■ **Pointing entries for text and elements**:
◆ ◆ ◆ ◆ ◆ ◆ ◆
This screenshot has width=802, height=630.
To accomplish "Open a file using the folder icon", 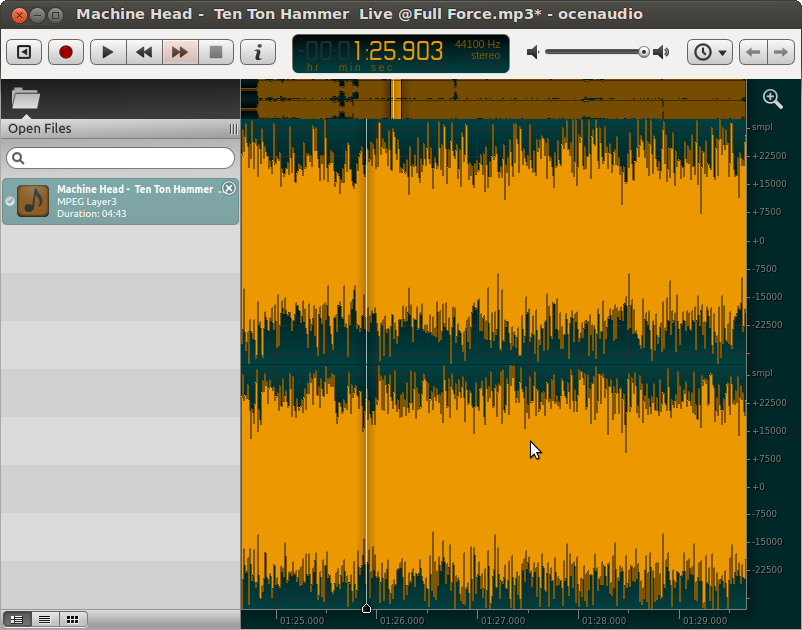I will tap(25, 98).
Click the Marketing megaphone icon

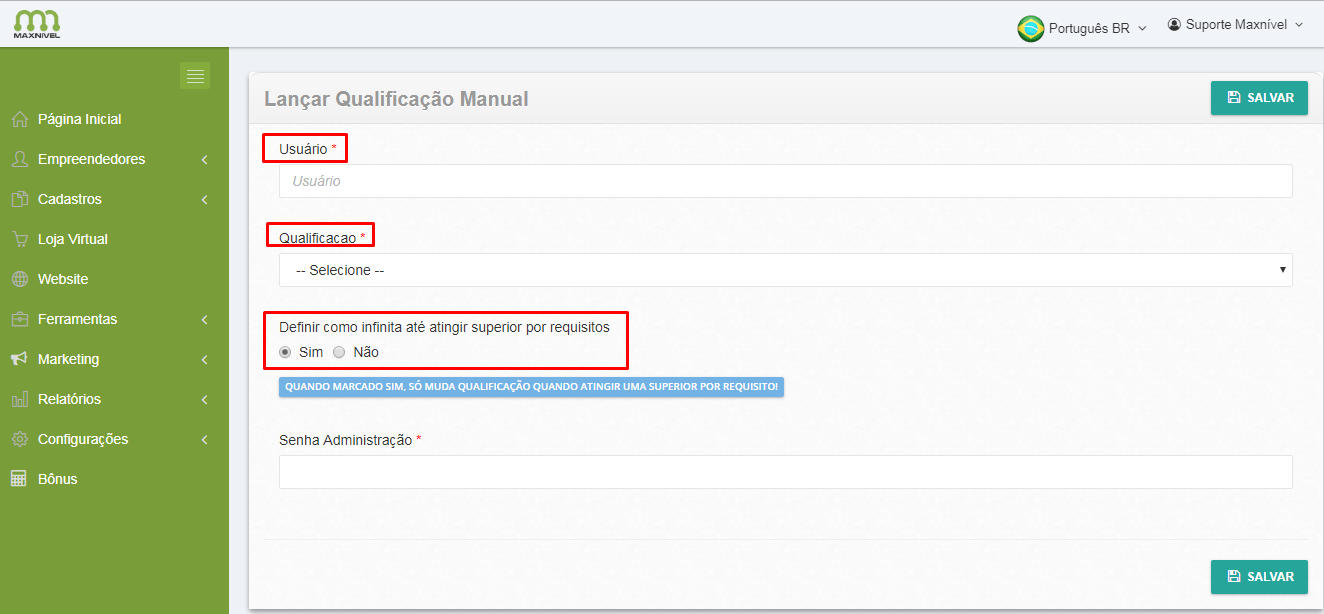pos(19,359)
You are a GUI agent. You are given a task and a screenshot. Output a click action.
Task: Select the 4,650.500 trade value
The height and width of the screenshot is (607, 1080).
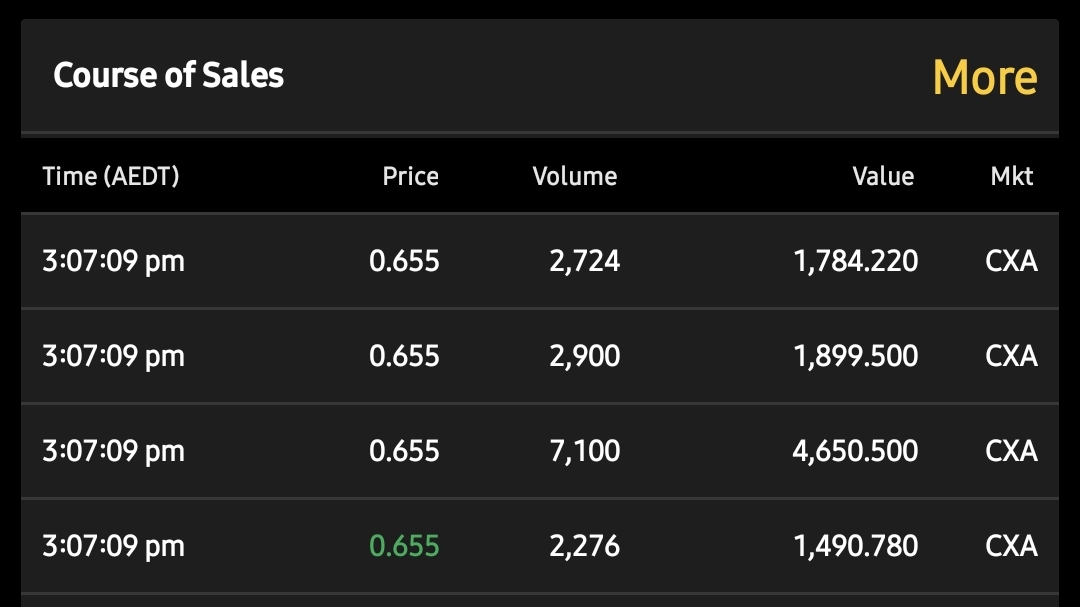pyautogui.click(x=855, y=451)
◆ ◆ ◆ ◆ ◆ ◆ ◆
■ **Written task**:
Reproduce the lines of the entries from the line with "Click the Marketing megaphone icon" through the end of the entries, omitting the pictures.

■ **The output**:
Click the Marketing megaphone icon

pos(19,359)
You are a GUI agent. You are given a task and a screenshot. Output a click action.
Task: Select the 4,650.500 trade value
The height and width of the screenshot is (607, 1080).
pyautogui.click(x=855, y=451)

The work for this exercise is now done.